#### WORK ITEM
Below are some records. Set down exactly the line holding "Image resolution: width=450" and every later line through the end, omitting the pictures.

#### INPUT DATA
□ □ □ □ □ □ □
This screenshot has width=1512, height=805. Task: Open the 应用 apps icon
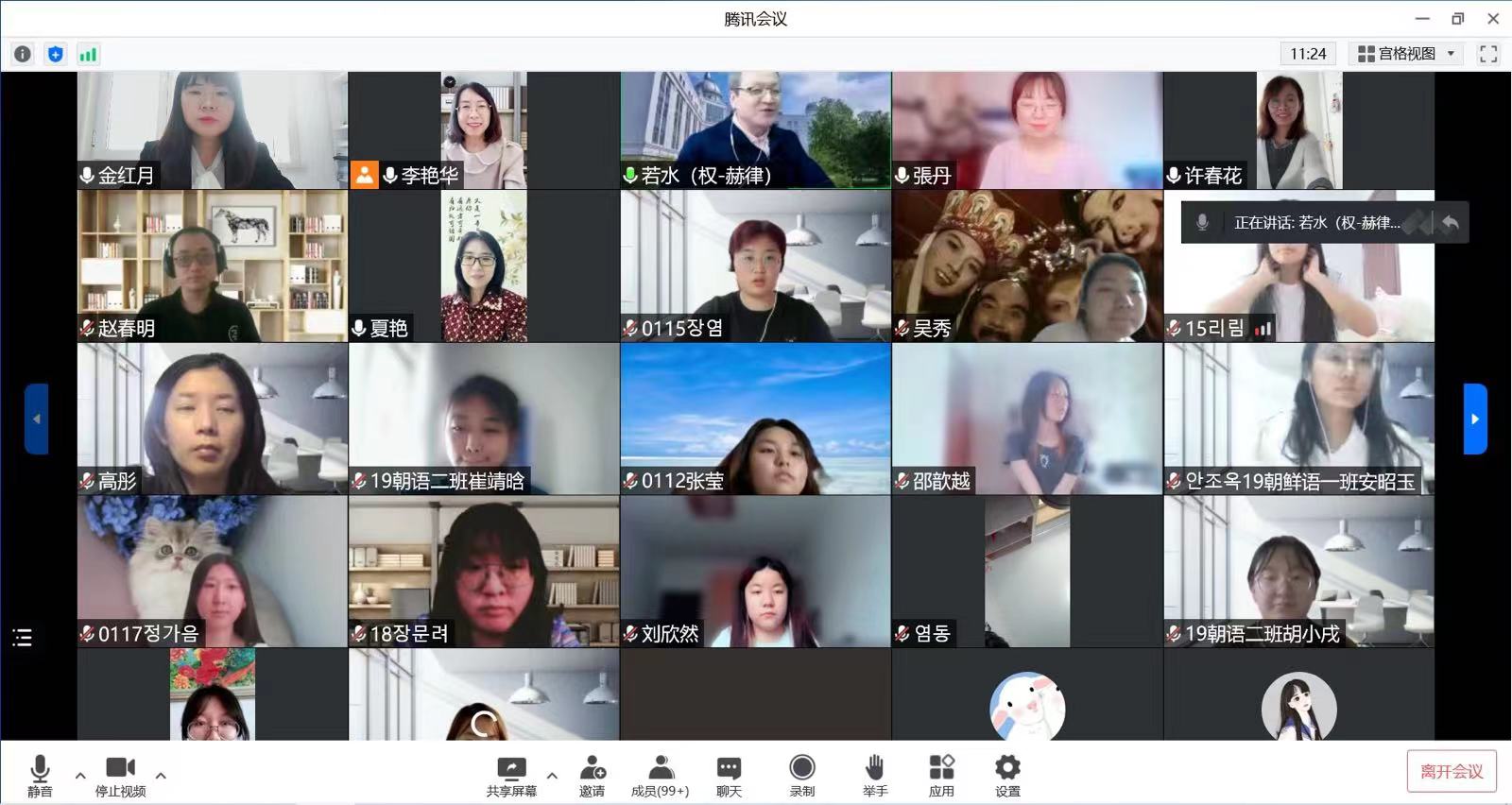click(x=941, y=775)
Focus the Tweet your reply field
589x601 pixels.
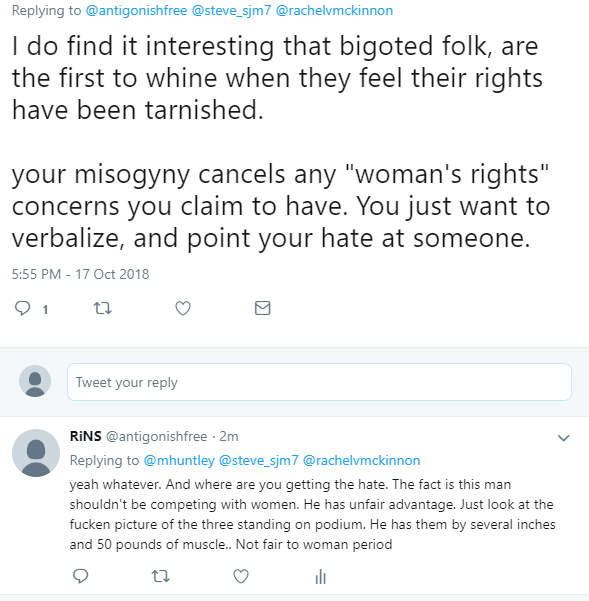click(x=319, y=382)

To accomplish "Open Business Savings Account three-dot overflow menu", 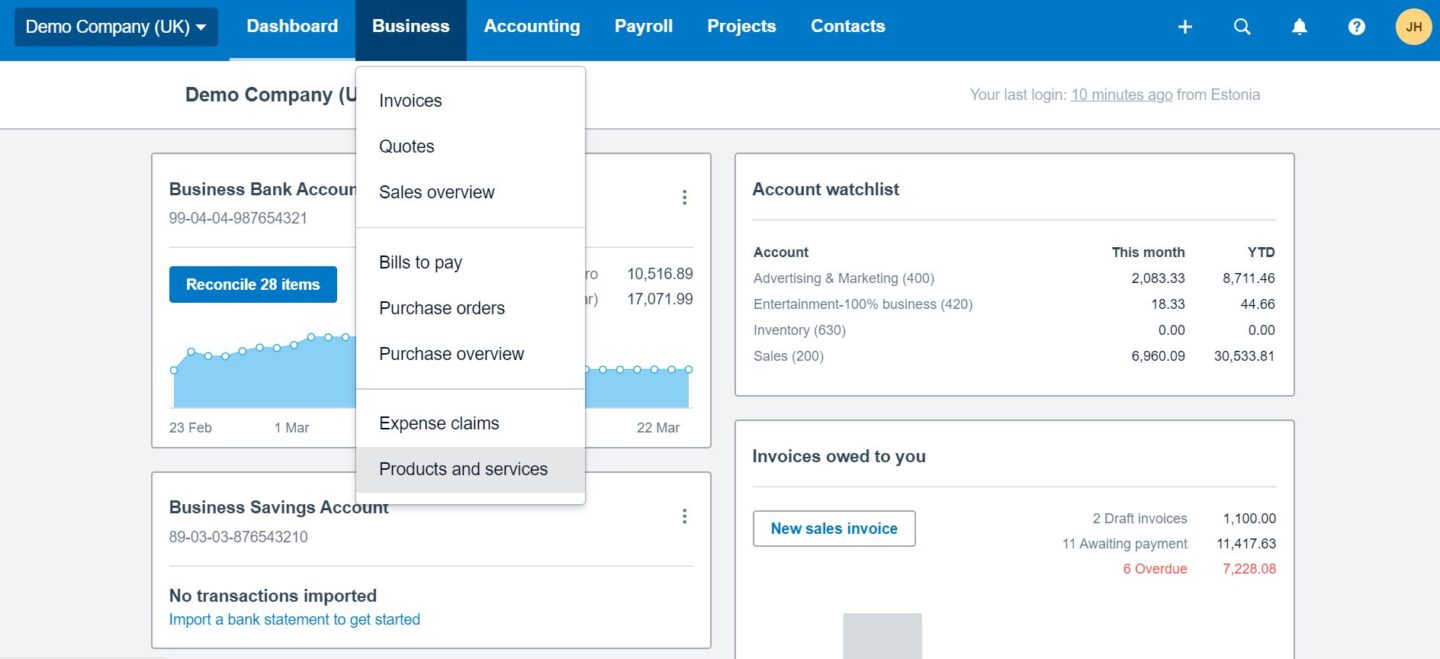I will coord(685,515).
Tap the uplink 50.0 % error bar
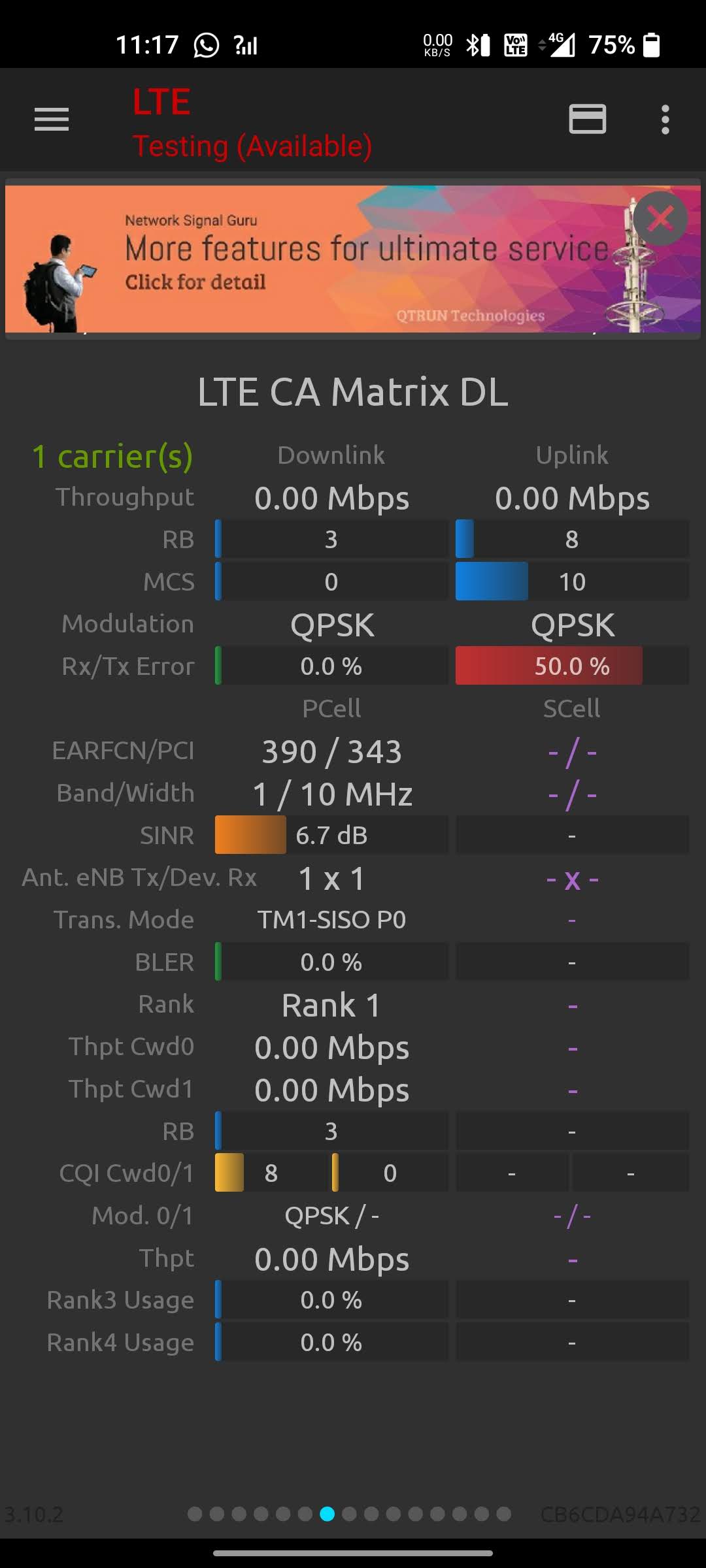The image size is (706, 1568). click(572, 666)
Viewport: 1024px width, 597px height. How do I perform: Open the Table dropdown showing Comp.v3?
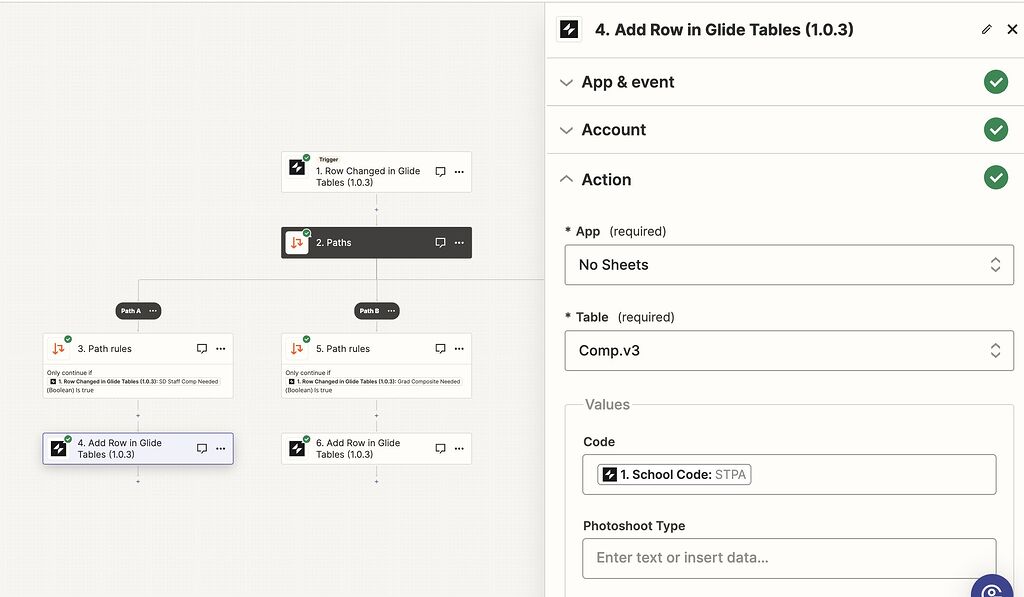pos(789,350)
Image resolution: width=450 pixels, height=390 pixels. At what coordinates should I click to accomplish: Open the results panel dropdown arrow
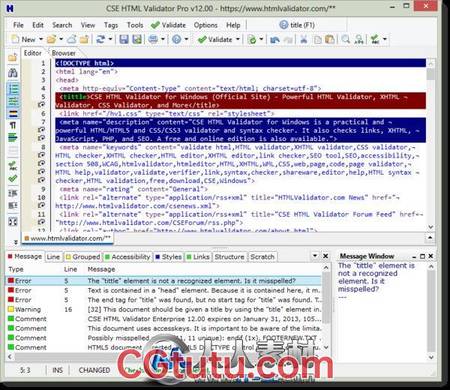[315, 256]
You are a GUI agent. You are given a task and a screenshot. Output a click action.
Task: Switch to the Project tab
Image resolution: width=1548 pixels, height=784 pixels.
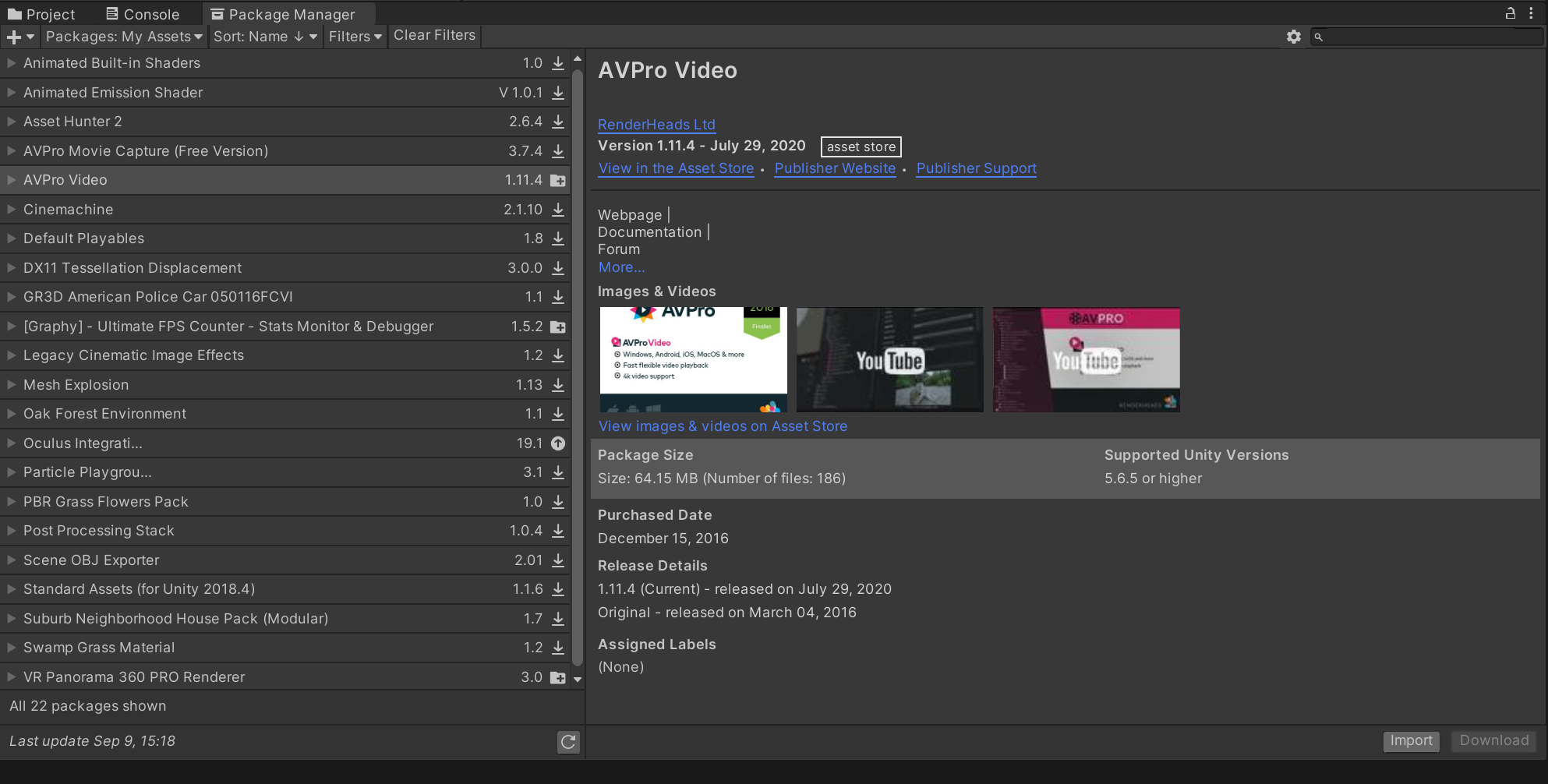(x=41, y=14)
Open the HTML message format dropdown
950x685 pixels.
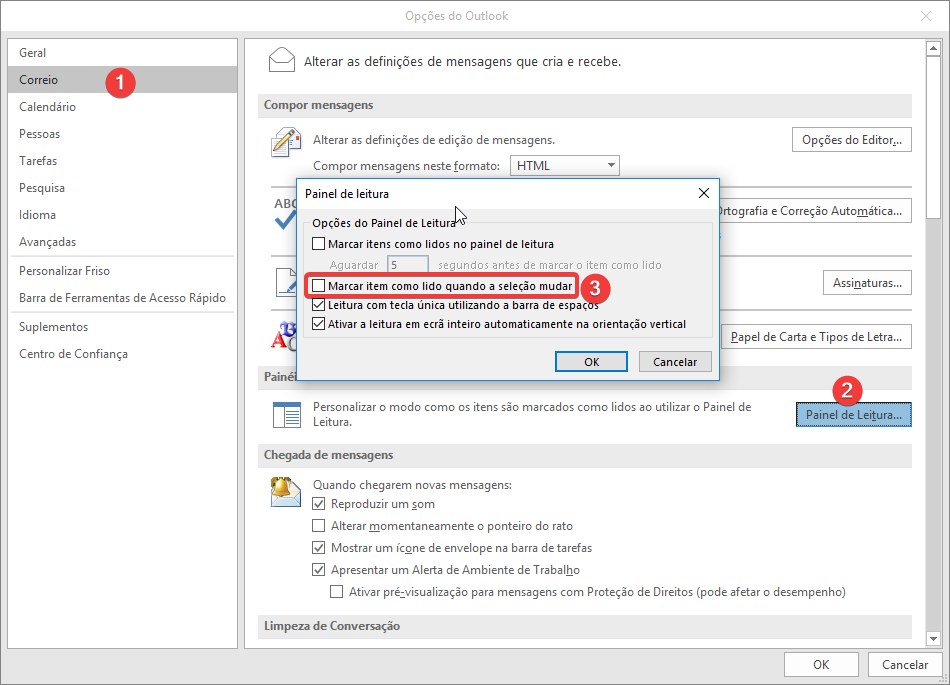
□ □ □ □ □ □ □
#### RESPONSE FOR THIS EXERCISE
Image resolution: width=450 pixels, height=390 pixels. At what coordinates should I click to accomplish: Open the results panel dropdown arrow
[315, 256]
You are a GUI agent. You are given a task and a screenshot. Output a click action.
Task: Switch to the Project tab
Image resolution: width=1548 pixels, height=784 pixels.
(x=41, y=14)
Open the HTML message format dropdown
950x685 pixels.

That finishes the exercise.